Fiera Vicenza, “xe nostra” eccome

«La fiera è un luogo di incontro, un market-place italiano, dove si rappresentano tutti. E più stranieri vengono qui, più il business parla italiano. Sto male quando sento dire “la fiera xe nostra”. Più numerosi sono gli stranieri che partecipano a “The boutique show” e a Dubai, più positiva è la ricaduta per tutti noi». Così il presidente della Fiera di Vicenza, Matteo Marzotto, sul Giornale di Vicenza di oggi. Che oggi come oggi l’internazionalizzazione sia una via obbligata, per una realtà fieristica aggiornata al mercato globale, non ci piove. Ma occhio a non esagerare: fino a quando il padrone incontrastato della spa di viale dell’Oreficeria, Achille Variati (66% delle azioni, come sindaco del Comune e presidente della Provincia di Vicenza) non deciderà di vendere, l’azienda è in netta maggioranza pubblica, dei cittadini.
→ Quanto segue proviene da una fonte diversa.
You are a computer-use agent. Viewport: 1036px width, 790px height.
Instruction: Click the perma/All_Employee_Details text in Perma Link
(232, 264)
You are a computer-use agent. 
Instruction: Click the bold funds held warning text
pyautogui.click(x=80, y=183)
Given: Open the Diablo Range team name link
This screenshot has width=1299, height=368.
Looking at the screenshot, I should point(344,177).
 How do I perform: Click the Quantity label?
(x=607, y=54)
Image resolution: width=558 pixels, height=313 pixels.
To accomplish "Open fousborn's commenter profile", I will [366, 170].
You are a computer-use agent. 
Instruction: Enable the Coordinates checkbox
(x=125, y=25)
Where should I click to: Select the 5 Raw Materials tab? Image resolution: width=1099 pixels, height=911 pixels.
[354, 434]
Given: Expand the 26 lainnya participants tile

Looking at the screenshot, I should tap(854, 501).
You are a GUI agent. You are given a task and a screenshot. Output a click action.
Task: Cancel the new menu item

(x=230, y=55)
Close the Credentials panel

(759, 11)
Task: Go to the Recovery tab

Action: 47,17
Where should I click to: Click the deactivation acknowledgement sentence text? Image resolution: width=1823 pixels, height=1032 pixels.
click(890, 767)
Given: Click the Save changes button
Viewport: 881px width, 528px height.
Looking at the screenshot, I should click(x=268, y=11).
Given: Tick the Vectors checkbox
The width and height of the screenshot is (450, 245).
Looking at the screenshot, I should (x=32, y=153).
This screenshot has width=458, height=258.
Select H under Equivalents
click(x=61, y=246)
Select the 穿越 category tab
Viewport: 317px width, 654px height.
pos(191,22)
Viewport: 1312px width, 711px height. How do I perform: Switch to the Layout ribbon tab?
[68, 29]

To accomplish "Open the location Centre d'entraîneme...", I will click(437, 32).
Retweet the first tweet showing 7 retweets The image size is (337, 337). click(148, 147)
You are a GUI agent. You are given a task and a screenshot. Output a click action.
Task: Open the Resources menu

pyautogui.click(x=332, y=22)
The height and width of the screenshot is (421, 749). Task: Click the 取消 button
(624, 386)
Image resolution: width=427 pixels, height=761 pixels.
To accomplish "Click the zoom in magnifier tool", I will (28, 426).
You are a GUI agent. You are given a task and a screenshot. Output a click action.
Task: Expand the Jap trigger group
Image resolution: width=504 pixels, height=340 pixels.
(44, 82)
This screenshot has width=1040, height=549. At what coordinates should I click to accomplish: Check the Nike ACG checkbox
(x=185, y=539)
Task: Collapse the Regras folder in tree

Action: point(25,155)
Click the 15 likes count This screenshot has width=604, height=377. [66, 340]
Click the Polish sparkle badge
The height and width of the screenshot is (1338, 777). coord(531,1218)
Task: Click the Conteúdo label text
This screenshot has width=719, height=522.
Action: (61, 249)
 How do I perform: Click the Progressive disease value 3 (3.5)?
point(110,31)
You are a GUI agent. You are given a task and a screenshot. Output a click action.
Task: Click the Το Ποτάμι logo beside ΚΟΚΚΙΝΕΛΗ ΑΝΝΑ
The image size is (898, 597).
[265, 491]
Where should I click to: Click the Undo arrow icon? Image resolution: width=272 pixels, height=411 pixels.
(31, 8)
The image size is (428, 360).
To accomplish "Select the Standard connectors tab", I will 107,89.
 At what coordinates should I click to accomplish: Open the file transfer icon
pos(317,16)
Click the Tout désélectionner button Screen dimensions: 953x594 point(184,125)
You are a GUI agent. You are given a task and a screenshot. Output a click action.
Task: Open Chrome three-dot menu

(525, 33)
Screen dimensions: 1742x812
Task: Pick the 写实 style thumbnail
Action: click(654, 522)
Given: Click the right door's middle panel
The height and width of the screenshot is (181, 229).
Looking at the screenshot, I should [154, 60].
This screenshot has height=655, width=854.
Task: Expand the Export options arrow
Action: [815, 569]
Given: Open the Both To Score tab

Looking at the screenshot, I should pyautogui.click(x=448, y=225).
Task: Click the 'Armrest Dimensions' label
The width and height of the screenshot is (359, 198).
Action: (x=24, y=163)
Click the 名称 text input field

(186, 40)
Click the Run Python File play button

Perciò è e deve restare nostra, dei vicentini. Non, poniamo, di veronesi, arabi o chissà chi altri.

Non è una questione nominalistica o di lana caprina, magari imbibita di nostalgie dirigiste per il tempo andato in cui la Fiera era un ente. E’ un doveroso promemoria al buon Marzotto affinché tenga sempre a mente che se, Dio non voglia, il suo ottimismo non dovesse tradursi realismo, a rimetterci i soldi saremo tutti noi contribuenti (oltre alle categorie produttive riunite nella Camera di Commercio). Ad esempio: se quest’anno il bilancio si chiuderà in utile, lo sarà anche per aver mantenuto in vita l’esposizione di maggio. Che succederà se nel 2015 non ci sarà più? Non contando, ma bisogna contarlo, che l’anno prossimo si sentirà pure l’effetto dell’ammortamento pieno della spesa per il nuovo padiglione (4,4 milioni di euro di oneri per ripagare il mutuo da 33 milioni).

Riguardo all’annuncio del presidente della Fiera di Verona, Ettore Riello, secondo cui in primavera «si potrà concretizzare» un’aggregazione con Vicenza tramite o fusione o sinergie (che son due cose completamente diverse: nel primo caso si sconvolge l’assetto societario, nel secondo no), occorre puntualizzare che l’assemblea dei soci di Veronafiere, nell’approvare il 27 novembre l’aggiornamento del piano industriale e il bilancio previsionale 2015, si è limitata ad autorizzare il cda a fare i necessari approfondimenti di uno studio di fattibilità. Come dire: se è amore, fra Vicenza e Verona, non siamo neanche al petting, ma agli sguardi corteggiatori a distanza. Quanto seducenti per andare al sodo, non è dato sapere.